Book review: Grit

How many coffee chats?

It wasn't a short book, but I would estimate 5-10 chats just to get a download of the key takeaways. As with a lot of psychology related books, there are a lot of really fun examples, but not all are necessary to comprehend the main points, which are also usually pretty intuitive to understand.

You'll benefit from reading this book if...

  • Your children are currently in middle school, or just stared high school. One of the key takeaways is that the work ethic that students build (mostly pre-college) will help develop the necessary grit that carries on for a lifetime.
  • People who want to see results. Yes, sometimes you can applaud yourself for simply trying hard. But did you really try hard enough if you didn't stick it out until you saw real results?

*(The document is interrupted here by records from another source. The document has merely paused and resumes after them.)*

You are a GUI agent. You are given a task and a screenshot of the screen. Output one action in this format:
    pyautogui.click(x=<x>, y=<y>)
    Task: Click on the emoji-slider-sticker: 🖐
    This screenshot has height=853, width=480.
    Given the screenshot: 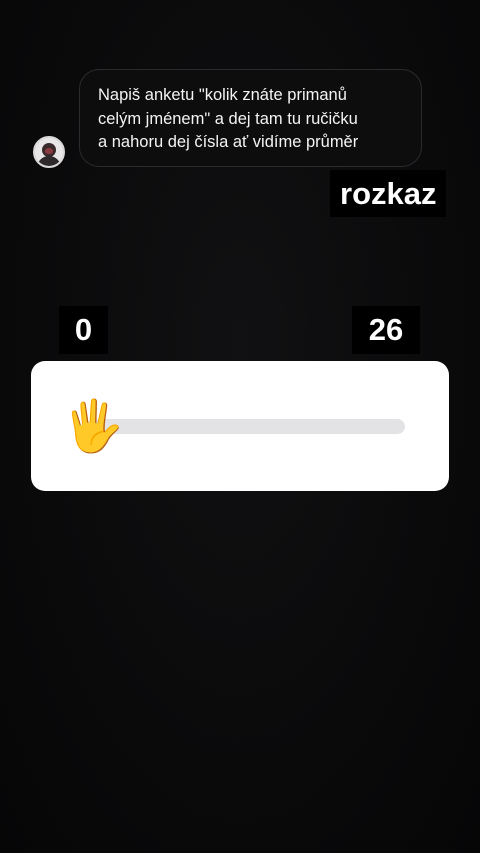 What is the action you would take?
    pyautogui.click(x=240, y=426)
    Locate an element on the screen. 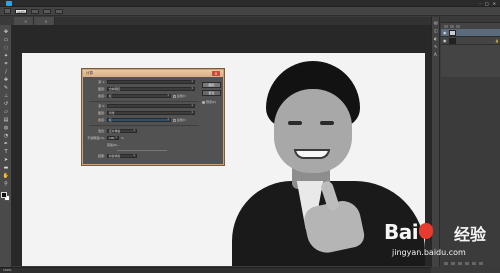 The image size is (500, 273). foreground-color-swatch is located at coordinates (4, 195).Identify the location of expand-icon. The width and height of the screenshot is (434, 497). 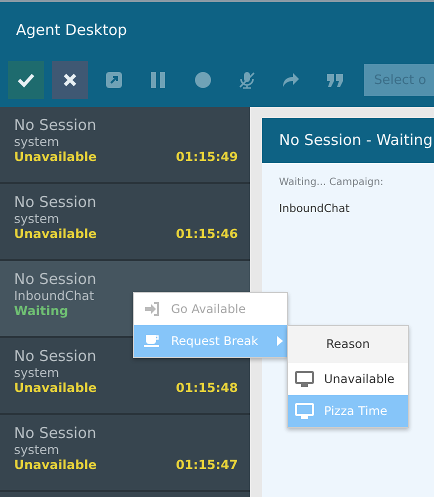
(114, 80).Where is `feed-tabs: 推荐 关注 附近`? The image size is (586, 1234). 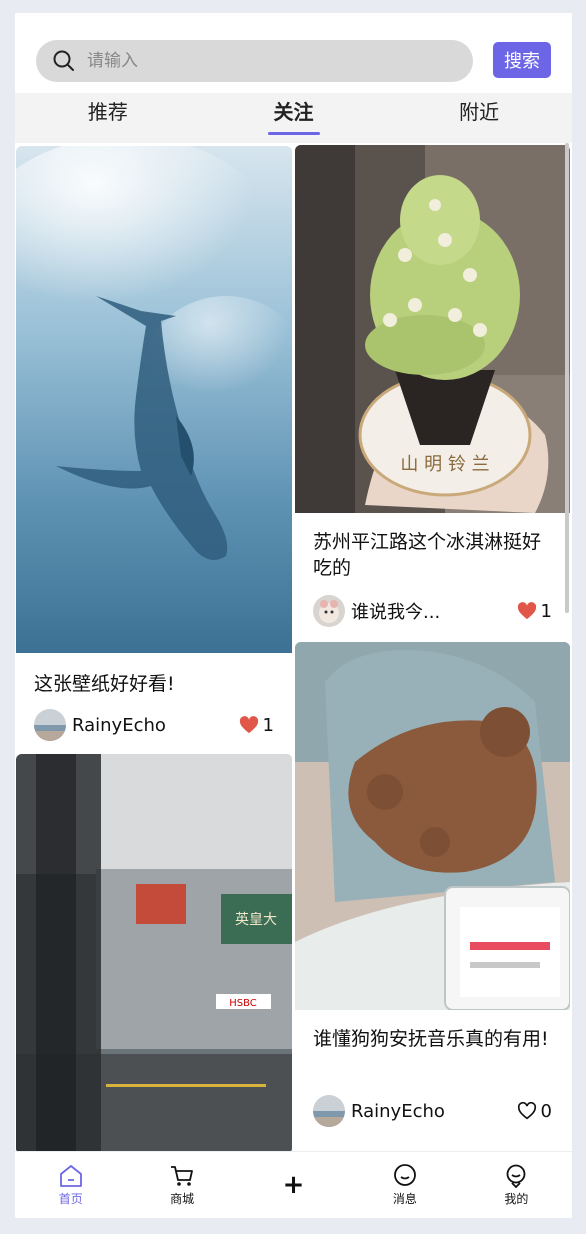
feed-tabs: 推荐 关注 附近 is located at coordinates (294, 118).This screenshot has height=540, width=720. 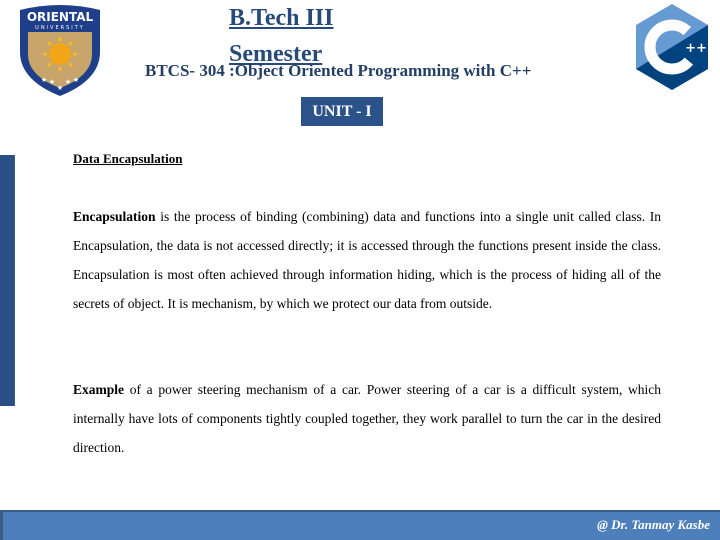 I want to click on cpp-logo: ++, so click(x=672, y=47).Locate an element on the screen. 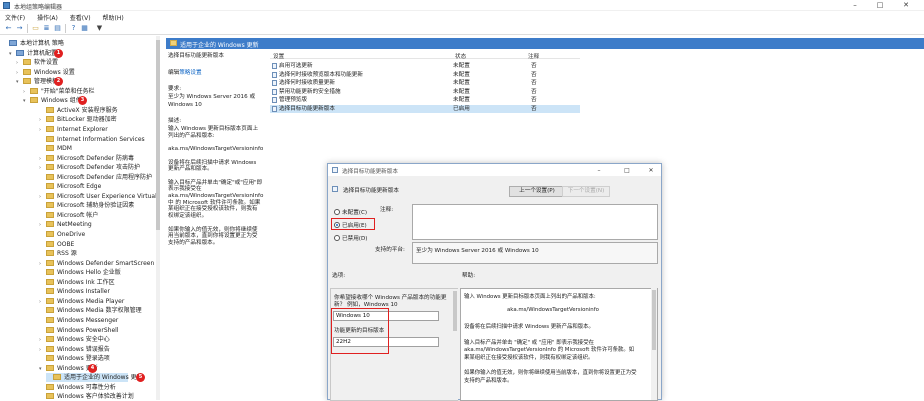 The width and height of the screenshot is (924, 401). tree-node: › Microsoft Defender 攻击防护 is located at coordinates (90, 168).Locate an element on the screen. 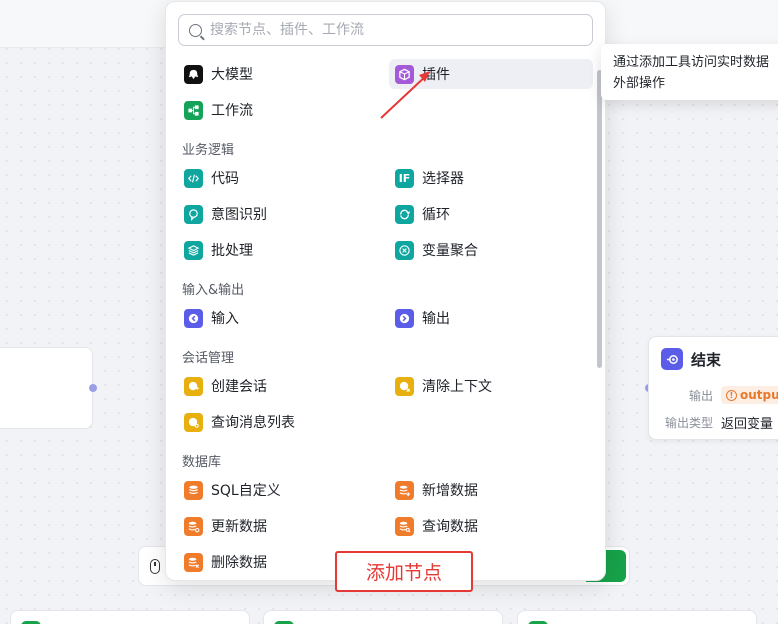  node-item-input: 输入 is located at coordinates (270, 318).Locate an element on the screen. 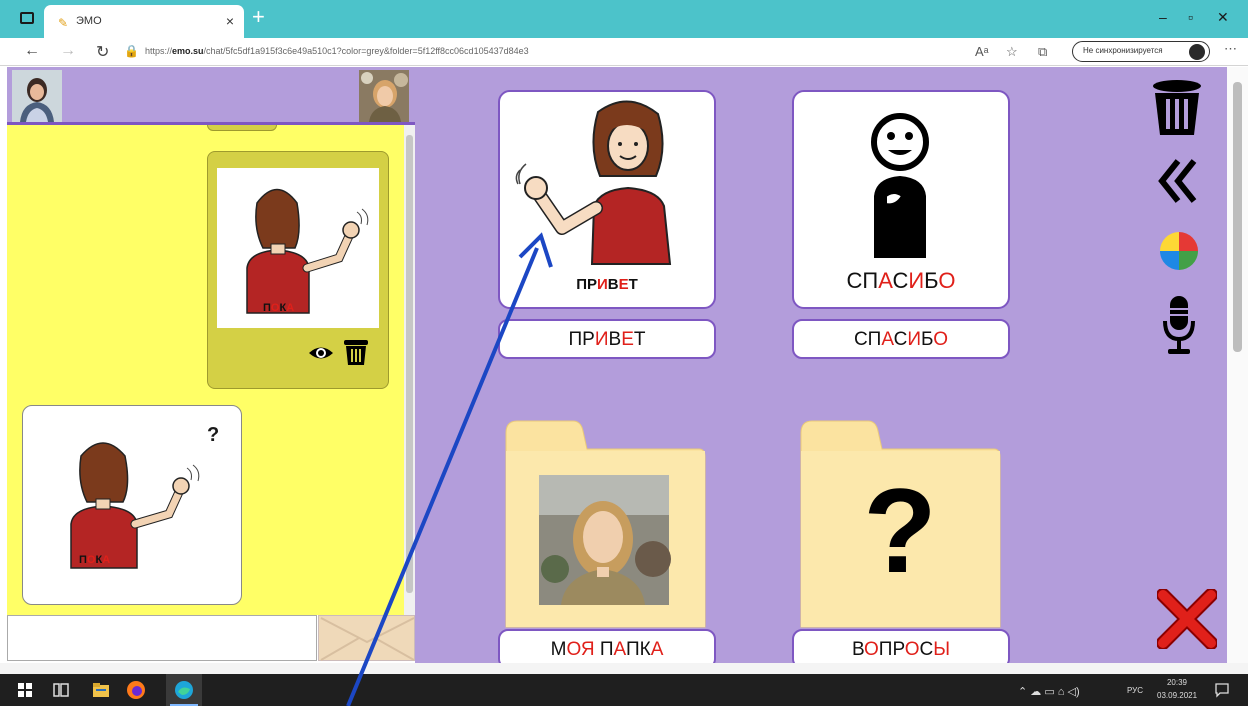 The height and width of the screenshot is (706, 1248). folder-my-folder is located at coordinates (605, 524). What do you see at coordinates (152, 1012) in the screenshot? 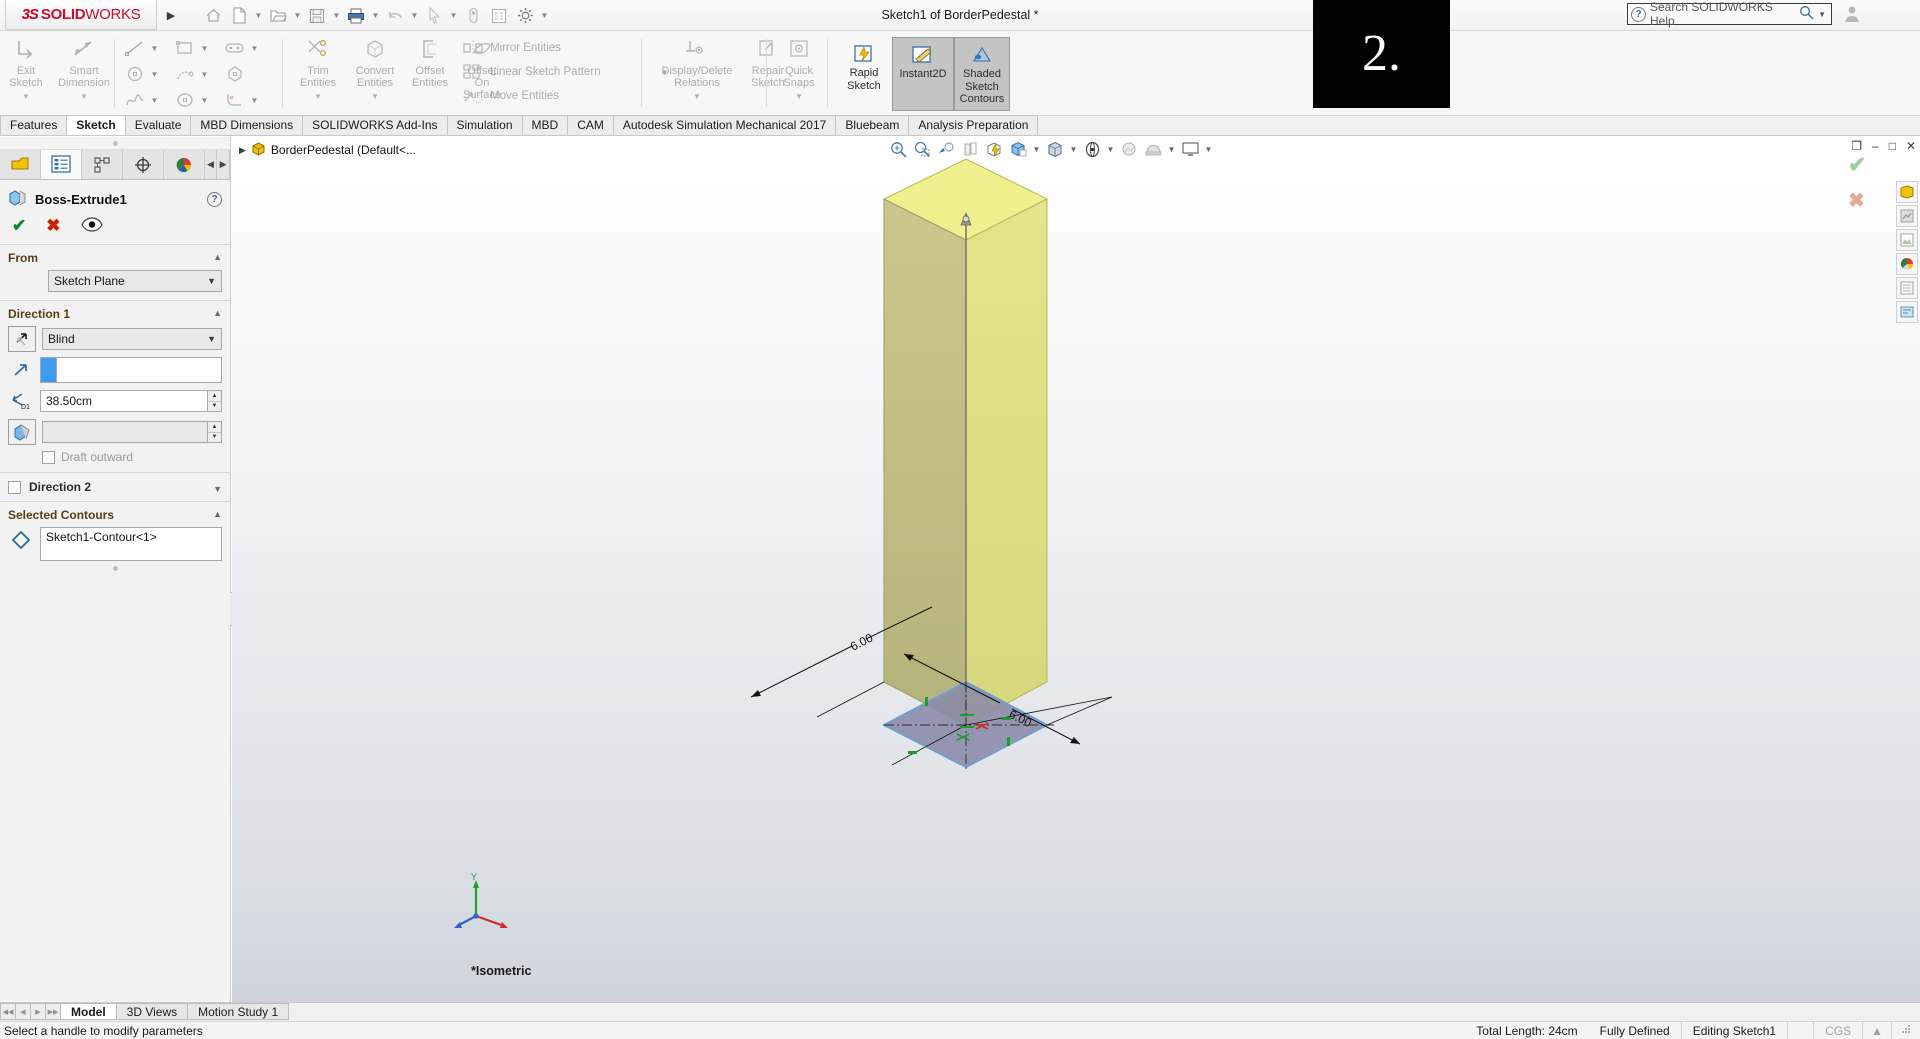
I see `bottom-tab-3d-views: 3D Views` at bounding box center [152, 1012].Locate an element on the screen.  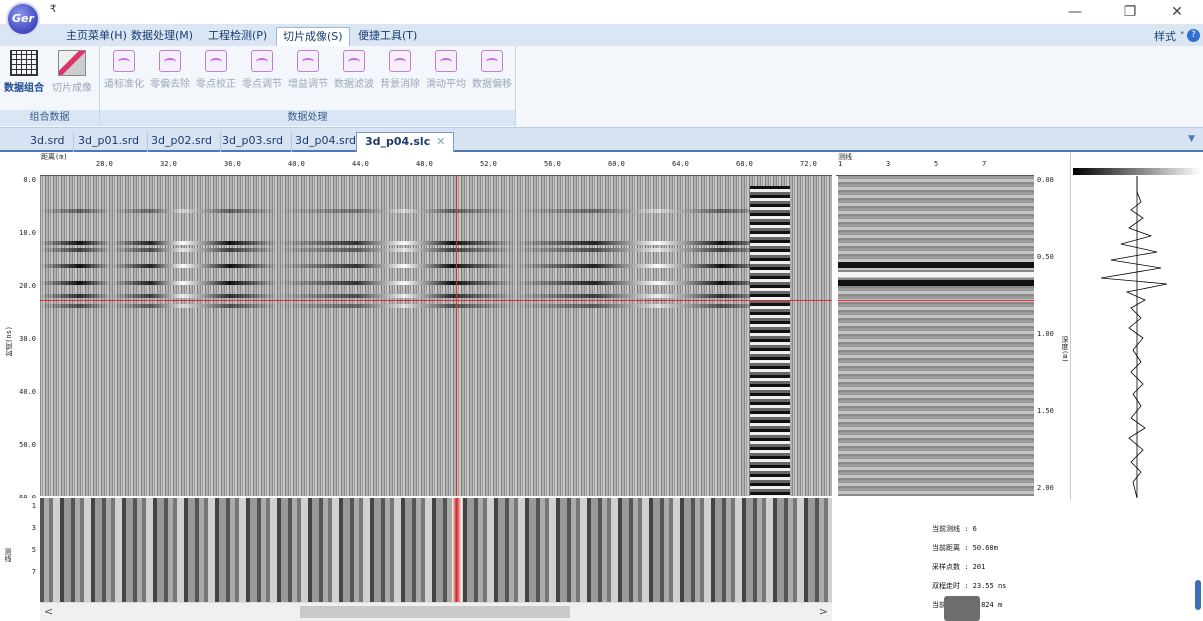
combine-data-button: 数据组合 is located at coordinates (24, 72).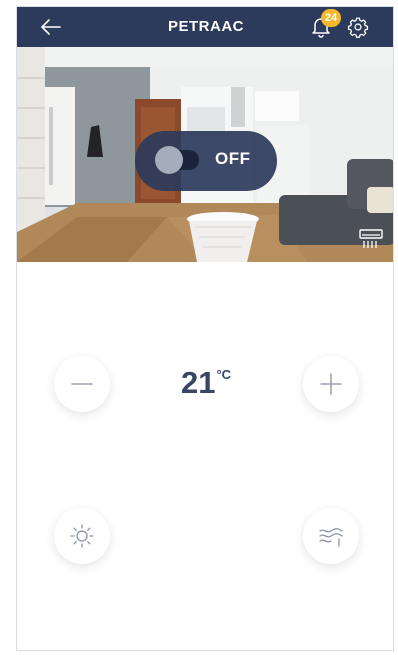  Describe the element at coordinates (206, 161) in the screenshot. I see `power-toggle: OFF` at that location.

This book will help you understand that the path to expertise, success, and otherwise great results are often times painful, repetitive, and boring.
  • People without passion. I resonate most with this category. Throughout high school, college, and early years of my professional career, I didn't have a true passion for anything specific. I enjoyed learning about physics, but there would be kids who are somehow doing extra work and winning olympiads. I enjoyed playing field hockey and running the 110m hurdle, but there would always be a fellow teammate with immense talent and passion who would be willing to put in 2-3x more effort into improving their records. I played the violin from age 7, but hated taking lessons for as long as I can remember. I didn't have outstanding passion in anything I did. What this book taught me is that grit comes in two folds - passion and perseverance. Passion alone won't take you very far, but neither will only perseverance. Also, the path to finding your passion is rarely something that you get easily, but more like a "compass -- takes you some time to build, tinker with, and finally get right, and that then guides you on your long and winding road to where, ultimately, you want to be." I think I only recently realized what this is at age 29, and it's given me more clarity in the last 3 months than the previous years combined.
  • College and professional athletes. I wasn't one, but I have so much respect for these people. And so does Angela Duckworth. Perfecting the art of an athletic skill takes the passion, perseverance, and deliberate practice over the course of months, if not years. It truly epitomizes grit to be able to get up and push your physical limit a tiny bit every day.
  • People who feel burnt out. Recently, I had a conversation with someone who had attended an extremely competitive high school. He said he saw his classmates push themselves hard, and learned to do that for himself too. He regretfully said he missed out on his youth because of the constant academic pressure. I think this book gives a gentle pat on the shoulder to the bunt out. While they may be burnt out today, they now know the art of deliberate practice. They should be able to apply it to anything else they set their mind to.

Why you should read anything from this author

  • Science. Most of the findings in this book have been discovered/confirmed through the scientific method - forming a hypothesis, conducting a controlled experiment, then being published in a peer reviewed journal. I trust the scientific process to have outputs that are objective and lasting, until proven otherwise.
  • She's humble. Or is really good at humble bragging. But either way she attributes her success to her grit, and not much else. I personally trust people more when they are humble since generally I find these people to be more grounded in facts and reality than narcissism.
  • She was an educator. She quit her McKinsey job and took a sharp pay cut to become a math and science teacher in NYC and SF (I seriously respect this). Not only that, some interesting first-hand experience from her teaching days were shared in the book that supports the argument. The kids with talent would understand the material much quicker, but the kids with grit - who stayed behind to ask questions, who put in more energy to their assignments, who ask for more challenges beyond the class work - were the ones who ended up acing the courses.

Why you'd want to take this with a gain of salt

  • Grit might not be your life goal. Grit may be the shortest path to a well-defined success in a competition or skill mastery. But to others, success may mean enjoying the process, meeting new people, and learning new things.